▶ _Assignment_:
Could you set down the lines below, from the one containing "Instruction: Click the chevron" through the final line, exactly as written?

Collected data

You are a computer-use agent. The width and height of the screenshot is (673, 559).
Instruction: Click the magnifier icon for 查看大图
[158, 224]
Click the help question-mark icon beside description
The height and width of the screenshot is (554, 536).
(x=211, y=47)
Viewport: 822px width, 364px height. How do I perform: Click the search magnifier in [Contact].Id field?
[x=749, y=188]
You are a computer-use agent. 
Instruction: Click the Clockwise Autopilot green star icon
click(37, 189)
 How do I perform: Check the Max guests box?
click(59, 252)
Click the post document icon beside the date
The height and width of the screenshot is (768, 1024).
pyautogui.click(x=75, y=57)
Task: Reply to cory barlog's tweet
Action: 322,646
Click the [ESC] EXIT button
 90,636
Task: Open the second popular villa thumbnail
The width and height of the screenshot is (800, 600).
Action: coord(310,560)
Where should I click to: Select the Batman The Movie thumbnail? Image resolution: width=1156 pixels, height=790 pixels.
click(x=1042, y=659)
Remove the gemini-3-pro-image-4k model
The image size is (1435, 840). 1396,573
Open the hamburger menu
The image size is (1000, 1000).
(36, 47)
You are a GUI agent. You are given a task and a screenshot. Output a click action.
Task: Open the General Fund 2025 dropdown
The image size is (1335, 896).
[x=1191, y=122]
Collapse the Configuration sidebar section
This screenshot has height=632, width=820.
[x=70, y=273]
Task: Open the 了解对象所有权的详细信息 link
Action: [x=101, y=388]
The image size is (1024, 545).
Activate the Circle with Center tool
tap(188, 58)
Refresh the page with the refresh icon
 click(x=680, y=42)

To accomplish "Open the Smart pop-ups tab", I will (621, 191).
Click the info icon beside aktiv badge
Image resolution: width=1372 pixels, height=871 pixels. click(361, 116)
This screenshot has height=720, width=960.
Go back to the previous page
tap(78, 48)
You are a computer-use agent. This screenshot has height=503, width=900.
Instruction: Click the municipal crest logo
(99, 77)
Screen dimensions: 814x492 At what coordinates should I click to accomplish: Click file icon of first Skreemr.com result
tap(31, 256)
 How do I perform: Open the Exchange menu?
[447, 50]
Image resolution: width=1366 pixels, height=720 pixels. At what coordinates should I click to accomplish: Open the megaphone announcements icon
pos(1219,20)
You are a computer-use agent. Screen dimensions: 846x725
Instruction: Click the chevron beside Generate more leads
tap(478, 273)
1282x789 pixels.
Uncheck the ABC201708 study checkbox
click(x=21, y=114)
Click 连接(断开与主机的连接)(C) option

▶ _Expected answer_:
Instruction: Click the chevron beside Generate more leads
tap(478, 273)
1282x789 pixels.
Uncheck the ABC201708 study checkbox
click(x=21, y=114)
Click 连接(断开与主机的连接)(C) option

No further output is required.